Madame de Châtillon, sa voisine, fut la première qui le porta à faire une fin bien chrétienne. Il disoit aux assistans : « Oubliez Bois-Robert vivant, et ne considérez que Bois-Robert mourant. » Comme son confesseur lui disoit que Dieu avoit pardonné à de plus grands coupables que lui : « Oui, mon père, il y en a de plus grands. L’abbé de Villarceaux, mon hôte (il lui en vouloit, parce qu’il avoit perdu son argent contre lui), est sans doute plus grand pécheur que moi, cependant je ne désespère pas que Dieu ne lui fasse miséricorde. » Madame de Thoré lui disoit : « Monsieur l’abbé, la contrition est une vertu…, etc., etc.

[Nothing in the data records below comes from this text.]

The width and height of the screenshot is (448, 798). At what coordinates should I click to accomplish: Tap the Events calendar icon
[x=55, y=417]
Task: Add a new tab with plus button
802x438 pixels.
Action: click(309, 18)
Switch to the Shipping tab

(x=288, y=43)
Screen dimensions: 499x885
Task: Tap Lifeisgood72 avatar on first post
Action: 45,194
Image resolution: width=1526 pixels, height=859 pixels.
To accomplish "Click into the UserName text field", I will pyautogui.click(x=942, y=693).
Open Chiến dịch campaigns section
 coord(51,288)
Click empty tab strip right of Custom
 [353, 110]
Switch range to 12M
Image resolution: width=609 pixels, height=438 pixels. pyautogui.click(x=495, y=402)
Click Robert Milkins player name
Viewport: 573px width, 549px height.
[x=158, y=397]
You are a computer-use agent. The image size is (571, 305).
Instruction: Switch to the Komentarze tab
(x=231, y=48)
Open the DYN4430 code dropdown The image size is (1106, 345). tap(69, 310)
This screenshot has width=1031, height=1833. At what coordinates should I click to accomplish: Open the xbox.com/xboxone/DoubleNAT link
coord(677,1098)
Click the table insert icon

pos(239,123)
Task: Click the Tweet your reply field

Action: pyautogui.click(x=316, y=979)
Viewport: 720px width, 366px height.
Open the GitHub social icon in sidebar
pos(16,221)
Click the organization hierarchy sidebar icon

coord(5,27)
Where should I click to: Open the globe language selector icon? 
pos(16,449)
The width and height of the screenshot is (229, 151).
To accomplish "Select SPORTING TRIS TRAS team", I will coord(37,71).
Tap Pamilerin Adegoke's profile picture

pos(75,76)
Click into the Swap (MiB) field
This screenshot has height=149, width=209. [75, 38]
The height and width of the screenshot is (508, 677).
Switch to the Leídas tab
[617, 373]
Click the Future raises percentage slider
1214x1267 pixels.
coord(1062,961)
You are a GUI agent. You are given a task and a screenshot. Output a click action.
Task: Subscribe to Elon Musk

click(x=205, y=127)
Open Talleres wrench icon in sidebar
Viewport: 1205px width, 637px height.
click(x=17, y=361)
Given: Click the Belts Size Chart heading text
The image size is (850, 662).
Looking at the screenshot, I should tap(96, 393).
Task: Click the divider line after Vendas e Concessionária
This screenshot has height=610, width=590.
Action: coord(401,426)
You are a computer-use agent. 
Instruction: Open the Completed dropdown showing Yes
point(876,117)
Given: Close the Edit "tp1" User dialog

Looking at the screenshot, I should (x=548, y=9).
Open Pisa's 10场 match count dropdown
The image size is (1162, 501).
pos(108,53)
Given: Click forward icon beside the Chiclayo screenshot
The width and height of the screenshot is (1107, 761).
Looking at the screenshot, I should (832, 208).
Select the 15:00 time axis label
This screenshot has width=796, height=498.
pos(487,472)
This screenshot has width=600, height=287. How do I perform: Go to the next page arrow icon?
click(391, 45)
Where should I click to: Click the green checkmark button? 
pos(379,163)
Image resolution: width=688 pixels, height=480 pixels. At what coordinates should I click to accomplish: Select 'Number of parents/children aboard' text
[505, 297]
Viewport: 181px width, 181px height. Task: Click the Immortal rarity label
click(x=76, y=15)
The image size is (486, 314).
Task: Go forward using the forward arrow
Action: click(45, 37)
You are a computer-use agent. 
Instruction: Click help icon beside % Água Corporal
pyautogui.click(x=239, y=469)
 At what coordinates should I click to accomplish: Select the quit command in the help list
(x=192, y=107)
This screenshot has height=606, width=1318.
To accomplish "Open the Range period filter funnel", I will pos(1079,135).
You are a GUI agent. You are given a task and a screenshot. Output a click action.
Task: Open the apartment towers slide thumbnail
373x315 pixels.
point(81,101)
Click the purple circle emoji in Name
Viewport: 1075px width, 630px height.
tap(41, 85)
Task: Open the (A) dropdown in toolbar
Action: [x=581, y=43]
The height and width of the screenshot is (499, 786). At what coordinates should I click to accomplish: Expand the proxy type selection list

Eh ! madame, je vous la souhaite de tout mon cœur. » Il fut avare jusqu’à la fin, et vouloit que son neveu s’habillât d’un habit qu’il laissoit, au lieu de le donner à un pauvre valet-de-chambre qu’il avoit.

Il disoit : « Je me contenterois d’être aussi bien avec Notre-Seigneur, que j’ai été avec le cardinal de Richelieu. »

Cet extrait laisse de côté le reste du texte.